### [SET TASK]
Echo the following lines word for word, all of them and in the same order.

Click-target data:
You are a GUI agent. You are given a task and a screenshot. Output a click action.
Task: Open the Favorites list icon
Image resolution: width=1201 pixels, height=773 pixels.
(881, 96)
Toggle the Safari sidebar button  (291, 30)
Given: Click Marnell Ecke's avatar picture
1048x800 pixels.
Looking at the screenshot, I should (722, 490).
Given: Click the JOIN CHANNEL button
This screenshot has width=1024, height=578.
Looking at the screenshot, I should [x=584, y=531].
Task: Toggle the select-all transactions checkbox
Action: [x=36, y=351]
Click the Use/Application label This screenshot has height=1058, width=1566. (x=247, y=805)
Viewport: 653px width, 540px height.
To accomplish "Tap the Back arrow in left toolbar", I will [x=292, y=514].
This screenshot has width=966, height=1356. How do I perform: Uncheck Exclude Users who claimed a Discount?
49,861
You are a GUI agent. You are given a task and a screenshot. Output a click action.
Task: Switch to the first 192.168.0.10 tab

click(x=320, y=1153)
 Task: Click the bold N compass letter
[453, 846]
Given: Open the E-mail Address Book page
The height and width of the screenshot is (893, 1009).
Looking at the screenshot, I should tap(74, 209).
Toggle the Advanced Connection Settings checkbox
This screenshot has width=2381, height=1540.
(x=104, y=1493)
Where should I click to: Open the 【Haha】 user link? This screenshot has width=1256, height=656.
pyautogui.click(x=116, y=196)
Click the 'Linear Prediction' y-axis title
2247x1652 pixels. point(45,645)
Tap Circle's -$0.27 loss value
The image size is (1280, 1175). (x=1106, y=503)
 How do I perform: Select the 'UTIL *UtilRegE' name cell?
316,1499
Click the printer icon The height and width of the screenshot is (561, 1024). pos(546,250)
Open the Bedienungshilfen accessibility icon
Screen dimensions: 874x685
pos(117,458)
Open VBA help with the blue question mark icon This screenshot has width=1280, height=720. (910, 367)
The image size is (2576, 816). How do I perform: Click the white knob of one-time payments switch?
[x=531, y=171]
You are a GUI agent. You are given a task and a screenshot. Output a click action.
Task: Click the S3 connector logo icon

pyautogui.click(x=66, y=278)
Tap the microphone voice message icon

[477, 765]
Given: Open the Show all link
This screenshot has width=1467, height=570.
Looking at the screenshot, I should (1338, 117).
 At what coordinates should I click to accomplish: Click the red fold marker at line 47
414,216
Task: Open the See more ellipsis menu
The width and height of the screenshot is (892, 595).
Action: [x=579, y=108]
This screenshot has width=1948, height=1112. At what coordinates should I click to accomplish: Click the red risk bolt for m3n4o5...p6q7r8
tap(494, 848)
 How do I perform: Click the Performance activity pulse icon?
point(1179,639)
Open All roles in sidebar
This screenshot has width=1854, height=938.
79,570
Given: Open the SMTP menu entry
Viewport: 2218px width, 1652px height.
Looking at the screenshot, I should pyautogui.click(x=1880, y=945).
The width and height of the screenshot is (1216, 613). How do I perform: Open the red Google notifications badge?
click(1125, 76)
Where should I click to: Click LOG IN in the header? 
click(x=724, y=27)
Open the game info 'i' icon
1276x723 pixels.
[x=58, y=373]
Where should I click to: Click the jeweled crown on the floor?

### [OUTPUT]
You are a GUI agent. You are given a task and a screenshot. Output a click action.
Task: Open the Favorites list icon
Image resolution: width=1201 pixels, height=773 pixels.
(881, 96)
Toggle the Safari sidebar button  (291, 30)
Given: Click Marnell Ecke's avatar picture
1048x800 pixels.
Looking at the screenshot, I should (722, 490).
Given: Click the JOIN CHANNEL button
This screenshot has width=1024, height=578.
Looking at the screenshot, I should [x=584, y=531].
Task: Toggle the select-all transactions checkbox
Action: [x=36, y=351]
Click the Use/Application label This screenshot has height=1058, width=1566. (x=247, y=805)
Viewport: 653px width, 540px height.
To accomplish "Tap the Back arrow in left toolbar", I will [x=292, y=514].
This screenshot has width=966, height=1356. How do I perform: Uncheck Exclude Users who claimed a Discount?
49,861
You are a GUI agent. You are given a task and a screenshot. Output a click action.
Task: Switch to the first 192.168.0.10 tab

click(x=320, y=1153)
 Task: Click the bold N compass letter
[453, 846]
Given: Open the E-mail Address Book page
The height and width of the screenshot is (893, 1009).
Looking at the screenshot, I should tap(74, 209).
Toggle the Advanced Connection Settings checkbox
This screenshot has width=2381, height=1540.
(x=104, y=1493)
Where should I click to: Open the 【Haha】 user link? This screenshot has width=1256, height=656.
pyautogui.click(x=116, y=196)
Click the 'Linear Prediction' y-axis title
2247x1652 pixels. point(45,645)
Tap Circle's -$0.27 loss value
The image size is (1280, 1175). (x=1106, y=503)
 How do I perform: Select the 'UTIL *UtilRegE' name cell?
316,1499
Click the printer icon The height and width of the screenshot is (561, 1024). pos(546,250)
Open the Bedienungshilfen accessibility icon
Screen dimensions: 874x685
pos(117,458)
Open VBA help with the blue question mark icon This screenshot has width=1280, height=720. (910, 367)
The image size is (2576, 816). How do I perform: Click the white knob of one-time payments switch?
[x=531, y=171]
You are a GUI agent. You are given a task and a screenshot. Output a click action.
Task: Click the S3 connector logo icon

pyautogui.click(x=66, y=278)
Tap the microphone voice message icon

[477, 765]
Given: Open the Show all link
This screenshot has width=1467, height=570.
Looking at the screenshot, I should (1338, 117).
 At what coordinates should I click to accomplish: Click the red fold marker at line 47
414,216
Task: Open the See more ellipsis menu
The width and height of the screenshot is (892, 595).
Action: [x=579, y=108]
This screenshot has width=1948, height=1112. At what coordinates should I click to accomplish: Click the red risk bolt for m3n4o5...p6q7r8
tap(494, 848)
 How do I perform: Click the Performance activity pulse icon?
point(1179,639)
Open All roles in sidebar
This screenshot has width=1854, height=938.
79,570
Given: Open the SMTP menu entry
Viewport: 2218px width, 1652px height.
Looking at the screenshot, I should pyautogui.click(x=1880, y=945).
The width and height of the screenshot is (1216, 613). How do I perform: Open the red Google notifications badge?
click(1125, 76)
Where should I click to: Click LOG IN in the header? 
click(x=724, y=27)
Open the game info 'i' icon
1276x723 pixels.
[x=58, y=373]
Where should I click to: Click the jeweled crown on the floor?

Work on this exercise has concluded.